第671話

 新館の入口はアンティーク調の大扉で、開けると旅館のような玄関が出迎えてくれる。あ、確かこの絵は前にクラシカで貰った絵だね。確か、あのお爺さんの名前はミレー……だったかな?


「一応、スリッパもそこの靴箱の中に入ってるんだよね。まぁ、土足で上がってもスライム達が片付けてくれるんだけどさ」


「新しい家具も増やしたって聞いたけど、一体どれだけのお金が動いたんだろうなぁ……」


 土足で上がるのがなんか嫌だったので、スリッパに履き替えてから玄関の奥に進む。正面の絵の裏側に、二階へ行ける大階段を携えた大広間があるのだ。

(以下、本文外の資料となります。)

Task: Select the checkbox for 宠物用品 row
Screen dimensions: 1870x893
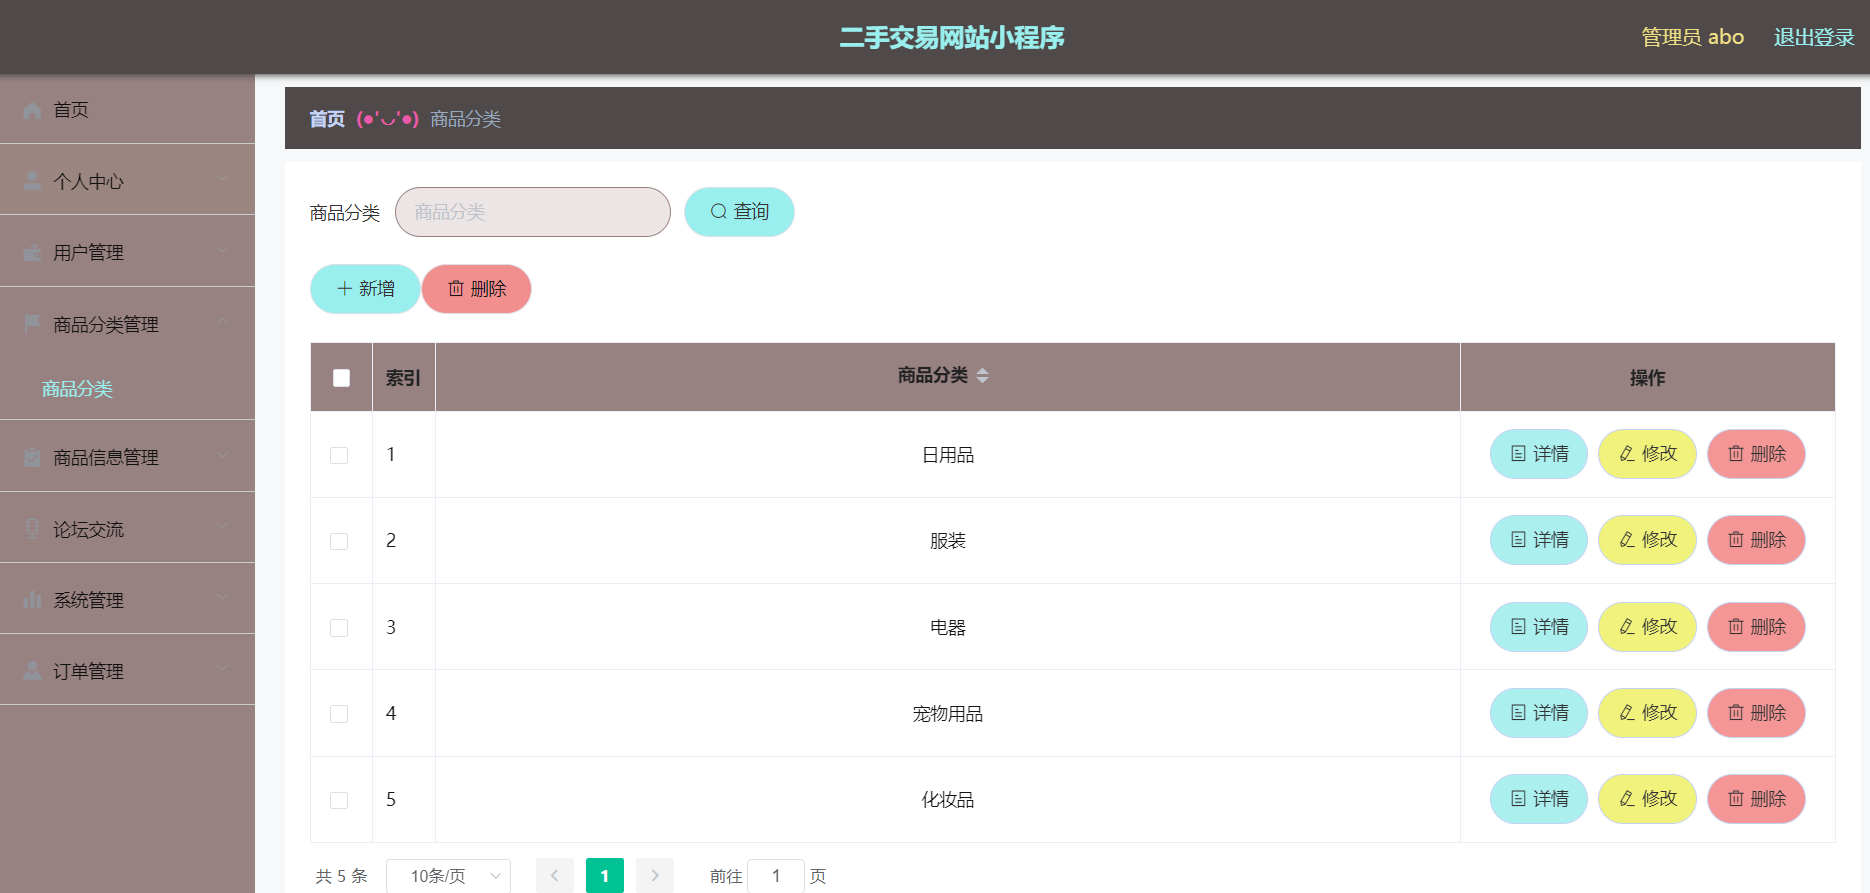Action: tap(339, 714)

「おぉ〜……下の階段が倉庫と生産施設があるところに繋がってるの?」


「そうだよ! 上は基本的には客室で、左が洋間、右が和室になってるんだ!」


 大広間は天井が高いこともあり、鳥系の子達の為のとまり木やキャットウォークが三階まで届くサイズで階段奥の壁に作られている。


 階段のカーペットや広間の大きな絨毯は主にアラプト製の高級品。現実で言うならペルシャ絨毯と呼べるような代物が床に敷かれ、その上でゴロゴロと肉食系の子達が寝転がっていた。


「洋間はどんな感じかな〜?」


「めちゃくちゃ広いよ! しかも、ダイニングキッチンまでセットになってるからね!」


 テンションが上がりまくっているユーリの言う通り、一階の洋間は食堂かと言いたくなるくらいに広々としている。


 置かれている家具はアンティーク調の物が多く、花柄のエレガントなソファーだったり、色とりどりの絵皿が壁に飾ってあったりと、兎に角豪華だ。


「お、来たか! 取り敢えず、屋敷の方はきっちり仕上げてやったぜ!」


「甚五郎さん、ありがとうございます!!!」


 そんなソファーにどっかと座りながら、ゆったりと煙管でタバコを吸っている甚五郎。現実だと禁煙だ何だと問題になるが、こっちだとタバコとして吸える薬草とかも多いからあまり問題にならない。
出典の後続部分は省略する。